Task brief –
Starting at the top of the data and ending with the line that holds "Given: Click the Buscar", transcribe each line exactly; include both ends.

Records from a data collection
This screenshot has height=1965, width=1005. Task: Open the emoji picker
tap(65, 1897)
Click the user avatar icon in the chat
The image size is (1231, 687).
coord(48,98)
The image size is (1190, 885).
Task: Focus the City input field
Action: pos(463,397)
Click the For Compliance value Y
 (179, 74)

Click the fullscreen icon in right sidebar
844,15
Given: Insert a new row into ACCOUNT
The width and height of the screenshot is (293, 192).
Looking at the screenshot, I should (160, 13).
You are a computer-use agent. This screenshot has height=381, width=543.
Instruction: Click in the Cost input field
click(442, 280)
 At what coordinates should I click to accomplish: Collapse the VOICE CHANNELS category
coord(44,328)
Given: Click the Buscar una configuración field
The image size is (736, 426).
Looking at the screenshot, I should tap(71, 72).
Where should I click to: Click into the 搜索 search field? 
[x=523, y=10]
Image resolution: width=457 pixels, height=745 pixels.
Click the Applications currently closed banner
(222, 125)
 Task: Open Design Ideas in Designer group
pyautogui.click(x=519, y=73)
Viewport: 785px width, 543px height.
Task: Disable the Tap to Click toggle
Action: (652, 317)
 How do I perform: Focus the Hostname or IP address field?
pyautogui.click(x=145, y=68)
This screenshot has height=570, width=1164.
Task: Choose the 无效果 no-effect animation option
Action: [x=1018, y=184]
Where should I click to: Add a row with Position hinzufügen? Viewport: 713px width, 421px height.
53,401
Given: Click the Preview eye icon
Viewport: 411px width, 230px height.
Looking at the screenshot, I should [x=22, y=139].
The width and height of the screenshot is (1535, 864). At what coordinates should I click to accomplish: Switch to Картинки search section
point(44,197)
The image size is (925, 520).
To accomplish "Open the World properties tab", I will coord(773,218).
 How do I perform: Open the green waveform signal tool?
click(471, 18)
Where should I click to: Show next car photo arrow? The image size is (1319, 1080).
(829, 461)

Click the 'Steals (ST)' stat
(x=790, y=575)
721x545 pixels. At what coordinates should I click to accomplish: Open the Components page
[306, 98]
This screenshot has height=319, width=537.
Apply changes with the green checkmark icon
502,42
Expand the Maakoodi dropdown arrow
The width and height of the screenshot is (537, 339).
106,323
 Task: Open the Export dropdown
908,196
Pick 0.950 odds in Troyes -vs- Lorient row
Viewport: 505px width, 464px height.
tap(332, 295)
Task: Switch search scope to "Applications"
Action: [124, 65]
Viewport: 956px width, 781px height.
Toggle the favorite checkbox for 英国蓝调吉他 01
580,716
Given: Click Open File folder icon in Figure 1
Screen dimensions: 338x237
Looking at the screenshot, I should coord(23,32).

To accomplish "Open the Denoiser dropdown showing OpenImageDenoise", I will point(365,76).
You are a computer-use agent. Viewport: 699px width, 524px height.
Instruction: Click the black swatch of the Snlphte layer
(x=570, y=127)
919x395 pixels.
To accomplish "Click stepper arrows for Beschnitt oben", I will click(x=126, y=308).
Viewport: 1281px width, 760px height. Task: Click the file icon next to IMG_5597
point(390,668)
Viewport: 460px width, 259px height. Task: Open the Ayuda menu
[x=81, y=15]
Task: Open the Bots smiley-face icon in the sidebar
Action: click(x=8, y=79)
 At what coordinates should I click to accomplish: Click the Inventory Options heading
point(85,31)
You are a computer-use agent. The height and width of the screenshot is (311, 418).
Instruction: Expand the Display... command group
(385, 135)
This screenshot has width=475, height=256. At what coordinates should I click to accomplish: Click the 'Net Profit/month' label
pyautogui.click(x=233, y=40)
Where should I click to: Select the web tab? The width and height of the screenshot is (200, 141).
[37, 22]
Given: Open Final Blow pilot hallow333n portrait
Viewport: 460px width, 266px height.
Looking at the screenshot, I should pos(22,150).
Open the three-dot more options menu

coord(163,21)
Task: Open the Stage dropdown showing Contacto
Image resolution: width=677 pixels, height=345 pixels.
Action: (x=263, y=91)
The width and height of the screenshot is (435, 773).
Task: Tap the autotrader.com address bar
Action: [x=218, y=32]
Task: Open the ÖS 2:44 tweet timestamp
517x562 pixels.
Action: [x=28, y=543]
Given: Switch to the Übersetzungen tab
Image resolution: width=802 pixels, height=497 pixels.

Expected answer –
This screenshot has height=1965, width=1005. Task: Open the emoji picker
tap(65, 1897)
Click the user avatar icon in the chat
The image size is (1231, 687).
coord(48,98)
The image size is (1190, 885).
Task: Focus the City input field
Action: pos(463,397)
Click the For Compliance value Y
 (179, 74)

Click the fullscreen icon in right sidebar
844,15
Given: Insert a new row into ACCOUNT
The width and height of the screenshot is (293, 192).
Looking at the screenshot, I should (160, 13).
You are a computer-use agent. This screenshot has height=381, width=543.
Instruction: Click in the Cost input field
click(442, 280)
 At what coordinates should I click to accomplish: Collapse the VOICE CHANNELS category
coord(44,328)
Given: Click the Buscar una configuración field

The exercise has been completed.